How to undo a rebase in Git
Undoing a problematic rebase is crucial when Git operations go wrong and you need to restore your previous commit history safely.
As the creator of CoreUI with over 25 years of development experience managing Git repositories since the early 2000s, I’ve had to undo rebases numerous times when conflicts became too complex or the rebase result wasn’t what was intended.
The most reliable approach is using git reflog to find the commit before the rebase and git reset --hard to restore that state.
This method provides a complete recovery mechanism that restores your branch to exactly how it was before the rebase operation.
Use git reflog to find the commit before rebase and git reset --hard to restore your previous state.
# View the reflog to find the commit before rebase
git reflog
# Reset to the commit before rebase (replace HEAD@{1} with your specific entry)
git reset --hard HEAD@{1}
# Alternative: reset to a specific commit SHA
git reset --hard abc1234
Git’s reflog keeps a history of all HEAD movements, including rebase operations.

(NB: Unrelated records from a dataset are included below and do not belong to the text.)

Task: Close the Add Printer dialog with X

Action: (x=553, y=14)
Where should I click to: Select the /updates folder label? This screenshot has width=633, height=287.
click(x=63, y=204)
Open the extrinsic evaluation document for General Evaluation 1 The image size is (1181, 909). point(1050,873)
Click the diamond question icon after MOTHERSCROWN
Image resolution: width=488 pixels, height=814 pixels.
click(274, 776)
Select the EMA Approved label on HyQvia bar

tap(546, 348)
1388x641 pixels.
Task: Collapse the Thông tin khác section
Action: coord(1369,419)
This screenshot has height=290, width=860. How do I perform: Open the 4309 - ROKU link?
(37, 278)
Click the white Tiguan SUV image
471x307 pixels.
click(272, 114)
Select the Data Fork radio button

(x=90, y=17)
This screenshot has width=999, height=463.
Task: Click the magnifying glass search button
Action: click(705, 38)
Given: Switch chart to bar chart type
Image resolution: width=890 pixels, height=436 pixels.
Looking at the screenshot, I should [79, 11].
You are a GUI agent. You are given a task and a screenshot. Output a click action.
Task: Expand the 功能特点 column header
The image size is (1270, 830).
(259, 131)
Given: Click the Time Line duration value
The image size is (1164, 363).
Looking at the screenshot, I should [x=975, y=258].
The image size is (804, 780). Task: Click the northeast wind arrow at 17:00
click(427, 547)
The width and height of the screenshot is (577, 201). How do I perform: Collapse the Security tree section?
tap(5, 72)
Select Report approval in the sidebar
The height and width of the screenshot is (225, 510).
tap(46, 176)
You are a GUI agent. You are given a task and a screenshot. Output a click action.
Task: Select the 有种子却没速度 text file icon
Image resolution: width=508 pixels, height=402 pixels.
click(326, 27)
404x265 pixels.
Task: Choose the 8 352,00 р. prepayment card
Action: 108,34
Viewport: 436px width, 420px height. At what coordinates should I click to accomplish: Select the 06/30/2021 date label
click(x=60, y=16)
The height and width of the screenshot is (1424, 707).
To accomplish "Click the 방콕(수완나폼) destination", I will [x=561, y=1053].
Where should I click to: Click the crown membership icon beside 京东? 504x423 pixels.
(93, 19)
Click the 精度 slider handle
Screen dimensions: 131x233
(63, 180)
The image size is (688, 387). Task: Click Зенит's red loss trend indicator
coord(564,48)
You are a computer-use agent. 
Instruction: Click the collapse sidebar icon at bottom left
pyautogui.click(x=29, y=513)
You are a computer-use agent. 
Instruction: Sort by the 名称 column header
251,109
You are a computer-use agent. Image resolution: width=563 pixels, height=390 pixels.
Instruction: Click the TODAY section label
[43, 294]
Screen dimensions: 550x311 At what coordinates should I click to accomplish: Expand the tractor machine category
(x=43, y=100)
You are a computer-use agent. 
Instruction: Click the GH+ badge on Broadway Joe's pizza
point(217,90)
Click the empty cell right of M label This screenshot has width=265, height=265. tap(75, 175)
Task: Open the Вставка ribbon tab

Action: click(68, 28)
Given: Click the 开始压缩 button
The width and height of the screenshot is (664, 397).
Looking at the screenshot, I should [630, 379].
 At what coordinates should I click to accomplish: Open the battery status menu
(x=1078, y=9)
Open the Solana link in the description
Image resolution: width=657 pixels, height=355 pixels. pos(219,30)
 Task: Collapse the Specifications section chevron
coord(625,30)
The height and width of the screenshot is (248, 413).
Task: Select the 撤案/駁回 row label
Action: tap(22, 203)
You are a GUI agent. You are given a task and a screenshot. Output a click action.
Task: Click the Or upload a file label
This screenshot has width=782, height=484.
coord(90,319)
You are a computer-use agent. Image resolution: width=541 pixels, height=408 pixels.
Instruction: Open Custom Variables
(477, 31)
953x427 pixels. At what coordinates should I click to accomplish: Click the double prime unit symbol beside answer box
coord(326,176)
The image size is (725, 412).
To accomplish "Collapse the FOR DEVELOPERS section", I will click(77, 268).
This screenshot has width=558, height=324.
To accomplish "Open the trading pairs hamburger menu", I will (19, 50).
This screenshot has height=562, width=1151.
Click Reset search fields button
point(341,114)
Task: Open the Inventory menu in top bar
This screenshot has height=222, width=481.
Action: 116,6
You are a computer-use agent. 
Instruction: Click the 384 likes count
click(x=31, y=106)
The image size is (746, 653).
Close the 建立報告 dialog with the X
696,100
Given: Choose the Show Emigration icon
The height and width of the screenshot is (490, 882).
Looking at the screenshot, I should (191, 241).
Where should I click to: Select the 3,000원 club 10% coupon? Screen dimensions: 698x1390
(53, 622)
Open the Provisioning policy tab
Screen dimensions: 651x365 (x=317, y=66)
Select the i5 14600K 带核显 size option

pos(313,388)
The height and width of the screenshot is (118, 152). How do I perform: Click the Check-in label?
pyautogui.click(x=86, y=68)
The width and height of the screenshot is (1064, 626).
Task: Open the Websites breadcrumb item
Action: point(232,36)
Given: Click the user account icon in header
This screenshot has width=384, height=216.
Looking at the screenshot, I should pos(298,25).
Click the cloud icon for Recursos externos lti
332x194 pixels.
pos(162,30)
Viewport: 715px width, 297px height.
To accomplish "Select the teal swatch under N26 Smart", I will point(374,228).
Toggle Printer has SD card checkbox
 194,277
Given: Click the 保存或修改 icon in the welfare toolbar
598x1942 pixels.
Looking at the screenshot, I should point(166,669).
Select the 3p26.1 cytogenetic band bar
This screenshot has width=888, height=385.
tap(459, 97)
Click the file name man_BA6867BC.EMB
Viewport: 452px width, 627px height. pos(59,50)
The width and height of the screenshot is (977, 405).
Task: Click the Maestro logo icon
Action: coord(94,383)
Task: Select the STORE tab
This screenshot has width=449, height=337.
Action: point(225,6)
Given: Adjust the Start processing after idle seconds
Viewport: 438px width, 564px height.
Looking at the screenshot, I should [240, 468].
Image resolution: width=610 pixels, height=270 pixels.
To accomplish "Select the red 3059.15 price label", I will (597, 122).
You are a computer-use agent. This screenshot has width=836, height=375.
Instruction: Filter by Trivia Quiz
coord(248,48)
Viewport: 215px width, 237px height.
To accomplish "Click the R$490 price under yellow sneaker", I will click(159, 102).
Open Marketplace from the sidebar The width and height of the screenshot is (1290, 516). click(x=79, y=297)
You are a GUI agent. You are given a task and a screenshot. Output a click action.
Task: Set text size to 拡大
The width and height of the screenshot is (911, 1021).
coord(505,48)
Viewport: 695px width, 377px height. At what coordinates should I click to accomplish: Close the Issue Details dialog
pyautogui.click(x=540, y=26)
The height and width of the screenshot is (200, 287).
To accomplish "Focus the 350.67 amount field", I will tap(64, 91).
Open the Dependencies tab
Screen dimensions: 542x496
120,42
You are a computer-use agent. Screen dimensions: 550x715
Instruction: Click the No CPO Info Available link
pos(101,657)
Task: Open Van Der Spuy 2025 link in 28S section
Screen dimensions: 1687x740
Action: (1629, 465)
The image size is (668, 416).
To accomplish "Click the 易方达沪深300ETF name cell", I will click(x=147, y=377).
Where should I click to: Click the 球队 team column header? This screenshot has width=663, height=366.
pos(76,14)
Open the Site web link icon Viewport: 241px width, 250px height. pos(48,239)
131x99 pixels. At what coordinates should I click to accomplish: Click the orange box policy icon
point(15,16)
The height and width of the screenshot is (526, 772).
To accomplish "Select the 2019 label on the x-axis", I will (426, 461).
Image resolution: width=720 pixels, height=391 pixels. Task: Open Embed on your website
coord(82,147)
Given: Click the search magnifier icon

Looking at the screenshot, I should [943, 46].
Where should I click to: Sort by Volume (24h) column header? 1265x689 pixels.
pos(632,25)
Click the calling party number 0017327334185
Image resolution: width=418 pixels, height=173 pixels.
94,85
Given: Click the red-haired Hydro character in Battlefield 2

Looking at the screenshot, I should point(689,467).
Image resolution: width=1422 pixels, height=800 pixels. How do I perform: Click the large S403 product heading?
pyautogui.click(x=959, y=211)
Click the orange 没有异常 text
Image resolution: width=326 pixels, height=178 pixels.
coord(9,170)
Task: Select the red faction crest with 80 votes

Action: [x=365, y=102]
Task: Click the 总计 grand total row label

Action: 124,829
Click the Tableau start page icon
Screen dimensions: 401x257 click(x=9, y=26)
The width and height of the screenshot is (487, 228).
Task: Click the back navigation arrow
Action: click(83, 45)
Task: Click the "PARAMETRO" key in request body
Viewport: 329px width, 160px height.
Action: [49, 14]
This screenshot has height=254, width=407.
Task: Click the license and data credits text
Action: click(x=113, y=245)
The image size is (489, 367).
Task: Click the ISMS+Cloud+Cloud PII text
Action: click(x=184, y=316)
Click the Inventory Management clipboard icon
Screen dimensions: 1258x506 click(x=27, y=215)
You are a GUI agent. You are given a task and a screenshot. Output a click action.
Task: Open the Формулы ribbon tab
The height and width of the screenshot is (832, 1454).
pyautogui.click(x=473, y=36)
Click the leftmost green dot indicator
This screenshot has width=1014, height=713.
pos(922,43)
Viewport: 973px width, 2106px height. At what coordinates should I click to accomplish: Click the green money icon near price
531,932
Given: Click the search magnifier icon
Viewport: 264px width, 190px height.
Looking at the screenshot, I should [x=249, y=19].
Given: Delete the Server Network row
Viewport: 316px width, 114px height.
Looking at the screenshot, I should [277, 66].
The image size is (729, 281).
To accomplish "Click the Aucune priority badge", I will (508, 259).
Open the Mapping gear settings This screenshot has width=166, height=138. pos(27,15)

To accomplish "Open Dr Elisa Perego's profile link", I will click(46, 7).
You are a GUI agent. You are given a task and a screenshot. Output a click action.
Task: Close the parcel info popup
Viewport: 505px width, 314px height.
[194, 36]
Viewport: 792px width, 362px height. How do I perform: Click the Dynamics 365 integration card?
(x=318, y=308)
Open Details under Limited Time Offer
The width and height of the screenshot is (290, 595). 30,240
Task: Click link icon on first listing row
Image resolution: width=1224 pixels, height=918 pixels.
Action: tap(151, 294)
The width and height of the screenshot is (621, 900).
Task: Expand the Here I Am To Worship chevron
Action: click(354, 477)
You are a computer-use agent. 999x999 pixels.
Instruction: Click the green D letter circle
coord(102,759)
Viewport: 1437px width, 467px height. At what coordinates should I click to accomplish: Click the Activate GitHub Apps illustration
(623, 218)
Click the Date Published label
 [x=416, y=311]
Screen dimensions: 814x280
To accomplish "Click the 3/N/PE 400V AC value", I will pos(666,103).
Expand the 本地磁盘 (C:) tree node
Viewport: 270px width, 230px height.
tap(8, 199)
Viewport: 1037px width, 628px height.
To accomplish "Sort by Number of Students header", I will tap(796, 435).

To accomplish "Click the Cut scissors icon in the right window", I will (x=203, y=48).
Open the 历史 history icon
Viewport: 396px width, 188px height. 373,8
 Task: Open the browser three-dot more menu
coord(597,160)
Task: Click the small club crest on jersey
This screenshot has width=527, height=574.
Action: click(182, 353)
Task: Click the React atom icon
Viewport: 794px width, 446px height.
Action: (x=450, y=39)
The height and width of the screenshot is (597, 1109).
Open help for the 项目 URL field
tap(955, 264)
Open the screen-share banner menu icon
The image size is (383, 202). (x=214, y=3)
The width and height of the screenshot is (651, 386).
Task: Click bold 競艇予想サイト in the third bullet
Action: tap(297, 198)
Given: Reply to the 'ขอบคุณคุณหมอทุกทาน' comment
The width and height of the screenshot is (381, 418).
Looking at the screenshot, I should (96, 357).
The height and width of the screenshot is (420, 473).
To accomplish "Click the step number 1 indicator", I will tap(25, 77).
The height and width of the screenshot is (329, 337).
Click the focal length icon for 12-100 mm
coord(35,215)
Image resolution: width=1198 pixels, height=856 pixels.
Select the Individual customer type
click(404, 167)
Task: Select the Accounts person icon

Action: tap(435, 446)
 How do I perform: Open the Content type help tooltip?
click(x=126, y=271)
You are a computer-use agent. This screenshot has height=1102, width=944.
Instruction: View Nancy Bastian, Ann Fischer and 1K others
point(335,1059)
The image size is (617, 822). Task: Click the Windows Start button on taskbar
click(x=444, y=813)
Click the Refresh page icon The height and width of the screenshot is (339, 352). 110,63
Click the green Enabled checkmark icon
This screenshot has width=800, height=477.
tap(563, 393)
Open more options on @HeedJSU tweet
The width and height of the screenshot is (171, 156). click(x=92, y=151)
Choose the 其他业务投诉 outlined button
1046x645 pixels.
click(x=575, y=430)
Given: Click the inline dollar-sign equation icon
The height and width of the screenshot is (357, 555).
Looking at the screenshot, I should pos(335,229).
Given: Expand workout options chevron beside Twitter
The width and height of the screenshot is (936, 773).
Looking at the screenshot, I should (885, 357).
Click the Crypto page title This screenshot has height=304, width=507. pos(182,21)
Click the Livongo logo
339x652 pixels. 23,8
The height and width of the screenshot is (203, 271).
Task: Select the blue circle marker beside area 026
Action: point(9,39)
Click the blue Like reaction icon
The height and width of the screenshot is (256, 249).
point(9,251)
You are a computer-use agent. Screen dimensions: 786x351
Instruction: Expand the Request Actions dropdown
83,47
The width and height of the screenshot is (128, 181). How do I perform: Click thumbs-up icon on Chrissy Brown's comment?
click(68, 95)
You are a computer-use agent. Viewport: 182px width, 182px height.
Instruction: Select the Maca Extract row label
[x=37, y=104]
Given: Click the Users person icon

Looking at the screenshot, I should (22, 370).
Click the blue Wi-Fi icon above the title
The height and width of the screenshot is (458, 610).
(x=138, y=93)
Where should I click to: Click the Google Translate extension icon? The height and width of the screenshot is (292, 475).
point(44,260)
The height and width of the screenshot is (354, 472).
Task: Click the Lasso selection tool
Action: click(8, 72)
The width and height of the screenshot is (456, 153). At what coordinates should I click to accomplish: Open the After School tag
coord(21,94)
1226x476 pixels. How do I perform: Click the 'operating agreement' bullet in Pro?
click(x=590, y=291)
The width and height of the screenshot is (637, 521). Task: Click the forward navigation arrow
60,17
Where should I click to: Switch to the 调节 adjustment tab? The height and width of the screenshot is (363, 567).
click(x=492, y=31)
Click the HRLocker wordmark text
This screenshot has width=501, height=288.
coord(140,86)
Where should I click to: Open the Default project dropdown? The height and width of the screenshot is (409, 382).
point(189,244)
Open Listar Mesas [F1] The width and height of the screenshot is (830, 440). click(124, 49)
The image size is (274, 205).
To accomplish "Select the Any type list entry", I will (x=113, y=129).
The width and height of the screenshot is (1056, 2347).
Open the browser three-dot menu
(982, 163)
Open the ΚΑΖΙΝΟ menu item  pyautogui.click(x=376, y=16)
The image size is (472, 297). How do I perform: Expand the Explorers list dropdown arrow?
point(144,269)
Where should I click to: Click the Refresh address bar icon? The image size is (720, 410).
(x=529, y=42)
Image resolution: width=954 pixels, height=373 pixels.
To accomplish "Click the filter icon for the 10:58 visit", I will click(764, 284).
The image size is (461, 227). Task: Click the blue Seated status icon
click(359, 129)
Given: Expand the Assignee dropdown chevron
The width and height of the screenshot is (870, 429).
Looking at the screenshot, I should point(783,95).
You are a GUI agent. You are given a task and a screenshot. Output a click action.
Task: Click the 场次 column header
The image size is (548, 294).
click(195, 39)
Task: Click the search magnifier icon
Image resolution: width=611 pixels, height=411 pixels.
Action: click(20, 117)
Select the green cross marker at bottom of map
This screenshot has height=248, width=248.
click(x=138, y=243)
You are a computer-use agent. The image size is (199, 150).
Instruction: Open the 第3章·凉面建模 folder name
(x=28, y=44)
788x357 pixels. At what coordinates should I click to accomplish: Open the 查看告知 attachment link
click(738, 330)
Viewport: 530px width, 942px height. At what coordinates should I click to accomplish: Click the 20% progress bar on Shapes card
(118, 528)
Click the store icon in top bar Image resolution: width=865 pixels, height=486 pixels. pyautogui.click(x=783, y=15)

Use git reflog to see timestamped entries showing where HEAD pointed before the rebase. Look for entries like “rebase (start)” to identify the commit before your rebase began. Once you find the correct entry (usually HEAD@{1} for the most recent operation), use git reset --hard with that reference to completely restore your branch state. This discards all rebase changes and returns you to the exact state before the rebase started.
Best Practice Note:
This is the recovery method we use in CoreUI development when rebases become problematic or produce unexpected results. The reflog is local to your repository and expires after 90 days by default, so this method only works for recent operations and won’t affect commits already pushed to remote repositories.